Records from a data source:
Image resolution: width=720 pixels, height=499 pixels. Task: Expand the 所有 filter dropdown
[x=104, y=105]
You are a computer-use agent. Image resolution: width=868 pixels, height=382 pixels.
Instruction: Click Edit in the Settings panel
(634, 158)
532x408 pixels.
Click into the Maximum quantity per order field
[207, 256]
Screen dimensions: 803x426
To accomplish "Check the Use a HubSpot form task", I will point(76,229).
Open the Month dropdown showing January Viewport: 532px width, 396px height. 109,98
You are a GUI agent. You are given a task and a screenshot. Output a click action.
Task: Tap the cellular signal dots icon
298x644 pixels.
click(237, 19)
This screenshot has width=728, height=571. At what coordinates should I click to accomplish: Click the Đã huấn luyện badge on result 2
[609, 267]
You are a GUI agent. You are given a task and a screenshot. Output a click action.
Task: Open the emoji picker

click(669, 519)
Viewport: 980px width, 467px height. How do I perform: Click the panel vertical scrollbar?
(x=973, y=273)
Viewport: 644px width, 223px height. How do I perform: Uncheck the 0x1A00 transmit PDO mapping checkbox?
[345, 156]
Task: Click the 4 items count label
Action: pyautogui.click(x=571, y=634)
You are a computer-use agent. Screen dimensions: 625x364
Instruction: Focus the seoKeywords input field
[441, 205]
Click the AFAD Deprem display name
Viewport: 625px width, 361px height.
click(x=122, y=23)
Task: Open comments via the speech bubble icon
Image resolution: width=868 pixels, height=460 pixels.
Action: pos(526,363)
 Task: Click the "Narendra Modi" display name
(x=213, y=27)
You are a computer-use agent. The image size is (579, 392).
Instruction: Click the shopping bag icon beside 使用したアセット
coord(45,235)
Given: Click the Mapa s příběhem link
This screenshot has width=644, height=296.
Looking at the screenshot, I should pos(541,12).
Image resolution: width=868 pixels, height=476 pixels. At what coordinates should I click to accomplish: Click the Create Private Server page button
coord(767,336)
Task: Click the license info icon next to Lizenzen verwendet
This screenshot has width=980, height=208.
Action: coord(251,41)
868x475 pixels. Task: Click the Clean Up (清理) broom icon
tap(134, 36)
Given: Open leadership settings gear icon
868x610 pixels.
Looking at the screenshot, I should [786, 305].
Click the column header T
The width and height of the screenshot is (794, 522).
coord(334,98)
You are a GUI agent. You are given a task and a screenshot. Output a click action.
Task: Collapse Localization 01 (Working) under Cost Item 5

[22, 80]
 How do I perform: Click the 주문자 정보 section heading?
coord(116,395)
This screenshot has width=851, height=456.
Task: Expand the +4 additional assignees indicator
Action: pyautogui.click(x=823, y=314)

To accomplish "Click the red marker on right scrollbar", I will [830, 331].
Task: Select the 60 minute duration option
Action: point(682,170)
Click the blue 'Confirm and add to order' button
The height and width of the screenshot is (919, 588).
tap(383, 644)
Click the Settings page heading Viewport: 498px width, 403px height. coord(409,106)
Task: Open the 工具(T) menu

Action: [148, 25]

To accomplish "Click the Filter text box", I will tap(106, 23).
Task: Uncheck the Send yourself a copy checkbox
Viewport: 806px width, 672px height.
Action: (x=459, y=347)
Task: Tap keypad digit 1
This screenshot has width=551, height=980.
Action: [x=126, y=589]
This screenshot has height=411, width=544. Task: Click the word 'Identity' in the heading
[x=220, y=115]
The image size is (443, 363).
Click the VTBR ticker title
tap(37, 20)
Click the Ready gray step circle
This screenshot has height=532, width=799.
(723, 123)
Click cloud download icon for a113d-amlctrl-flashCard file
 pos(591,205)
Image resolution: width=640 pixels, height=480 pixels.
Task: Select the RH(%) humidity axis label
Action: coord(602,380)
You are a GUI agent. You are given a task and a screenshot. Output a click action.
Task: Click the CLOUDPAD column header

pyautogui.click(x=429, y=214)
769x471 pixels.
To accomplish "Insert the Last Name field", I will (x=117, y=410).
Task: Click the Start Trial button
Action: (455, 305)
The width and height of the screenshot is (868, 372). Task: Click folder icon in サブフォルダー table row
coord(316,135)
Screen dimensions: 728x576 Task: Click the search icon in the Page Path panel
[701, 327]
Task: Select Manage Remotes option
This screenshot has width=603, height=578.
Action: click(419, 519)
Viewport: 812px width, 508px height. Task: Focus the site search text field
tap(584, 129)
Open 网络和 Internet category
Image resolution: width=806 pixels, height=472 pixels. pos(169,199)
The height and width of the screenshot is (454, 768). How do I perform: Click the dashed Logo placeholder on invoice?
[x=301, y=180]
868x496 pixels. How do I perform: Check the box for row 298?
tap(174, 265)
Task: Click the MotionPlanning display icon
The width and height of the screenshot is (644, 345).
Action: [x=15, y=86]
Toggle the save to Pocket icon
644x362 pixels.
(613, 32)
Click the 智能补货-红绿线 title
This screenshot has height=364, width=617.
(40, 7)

▶ **Work item**:
Please output the complete data exactly.

▶ **Exercise solution**:
Image resolution: width=720 pixels, height=499 pixels. Task: Expand the 所有 filter dropdown
[x=104, y=105]
You are a computer-use agent. Image resolution: width=868 pixels, height=382 pixels.
Instruction: Click Edit in the Settings panel
(634, 158)
532x408 pixels.
Click into the Maximum quantity per order field
[207, 256]
Screen dimensions: 803x426
To accomplish "Check the Use a HubSpot form task", I will point(76,229).
Open the Month dropdown showing January Viewport: 532px width, 396px height. 109,98
You are a GUI agent. You are given a task and a screenshot. Output a click action.
Task: Tap the cellular signal dots icon
298x644 pixels.
click(237, 19)
This screenshot has width=728, height=571. At what coordinates should I click to accomplish: Click the Đã huấn luyện badge on result 2
[609, 267]
You are a GUI agent. You are given a task and a screenshot. Output a click action.
Task: Open the emoji picker

click(669, 519)
Viewport: 980px width, 467px height. How do I perform: Click the panel vertical scrollbar?
(x=973, y=273)
Viewport: 644px width, 223px height. How do I perform: Uncheck the 0x1A00 transmit PDO mapping checkbox?
[345, 156]
Task: Click the 4 items count label
Action: pyautogui.click(x=571, y=634)
You are a computer-use agent. Screen dimensions: 625x364
Instruction: Focus the seoKeywords input field
[441, 205]
Click the AFAD Deprem display name
Viewport: 625px width, 361px height.
click(x=122, y=23)
Task: Open comments via the speech bubble icon
Image resolution: width=868 pixels, height=460 pixels.
Action: pos(526,363)
 Task: Click the "Narendra Modi" display name
(x=213, y=27)
You are a computer-use agent. The image size is (579, 392).
Instruction: Click the shopping bag icon beside 使用したアセット
coord(45,235)
Given: Click the Mapa s příběhem link
This screenshot has width=644, height=296.
Looking at the screenshot, I should pos(541,12).
Image resolution: width=868 pixels, height=476 pixels. At what coordinates should I click to accomplish: Click the Create Private Server page button
coord(767,336)
Task: Click the license info icon next to Lizenzen verwendet
This screenshot has width=980, height=208.
Action: coord(251,41)
868x475 pixels. Task: Click the Clean Up (清理) broom icon
tap(134, 36)
Given: Open leadership settings gear icon
868x610 pixels.
Looking at the screenshot, I should [786, 305].
Click the column header T
The width and height of the screenshot is (794, 522).
coord(334,98)
You are a GUI agent. You are given a task and a screenshot. Output a click action.
Task: Collapse Localization 01 (Working) under Cost Item 5

[22, 80]
 How do I perform: Click the 주문자 정보 section heading?
coord(116,395)
This screenshot has width=851, height=456.
Task: Expand the +4 additional assignees indicator
Action: pyautogui.click(x=823, y=314)

To accomplish "Click the red marker on right scrollbar", I will [830, 331].
Task: Select the 60 minute duration option
Action: point(682,170)
Click the blue 'Confirm and add to order' button
The height and width of the screenshot is (919, 588).
tap(383, 644)
Click the Settings page heading Viewport: 498px width, 403px height. coord(409,106)
Task: Open the 工具(T) menu

Action: [148, 25]

To accomplish "Click the Filter text box", I will tap(106, 23).
Task: Uncheck the Send yourself a copy checkbox
Viewport: 806px width, 672px height.
Action: (x=459, y=347)
Task: Tap keypad digit 1
This screenshot has width=551, height=980.
Action: [x=126, y=589]
This screenshot has height=411, width=544. Task: Click the word 'Identity' in the heading
[x=220, y=115]
The image size is (443, 363).
Click the VTBR ticker title
tap(37, 20)
Click the Ready gray step circle
This screenshot has height=532, width=799.
(723, 123)
Click cloud download icon for a113d-amlctrl-flashCard file
 pos(591,205)
Image resolution: width=640 pixels, height=480 pixels.
Task: Select the RH(%) humidity axis label
Action: coord(602,380)
You are a GUI agent. You are given a task and a screenshot. Output a click action.
Task: Click the CLOUDPAD column header

pyautogui.click(x=429, y=214)
769x471 pixels.
To accomplish "Insert the Last Name field", I will (x=117, y=410).
Task: Click the Start Trial button
Action: (455, 305)
The width and height of the screenshot is (868, 372). Task: Click folder icon in サブフォルダー table row
coord(316,135)
Screen dimensions: 728x576 Task: Click the search icon in the Page Path panel
[701, 327]
Task: Select Manage Remotes option
This screenshot has width=603, height=578.
Action: click(419, 519)
Viewport: 812px width, 508px height. Task: Focus the site search text field
tap(584, 129)
Open 网络和 Internet category
Image resolution: width=806 pixels, height=472 pixels. pos(169,199)
The height and width of the screenshot is (454, 768). How do I perform: Click the dashed Logo placeholder on invoice?
[x=301, y=180]
868x496 pixels. How do I perform: Check the box for row 298?
tap(174, 265)
Task: Click the MotionPlanning display icon
The width and height of the screenshot is (644, 345).
Action: [x=15, y=86]
Toggle the save to Pocket icon
644x362 pixels.
(613, 32)
Click the 智能补货-红绿线 title
This screenshot has height=364, width=617.
(40, 7)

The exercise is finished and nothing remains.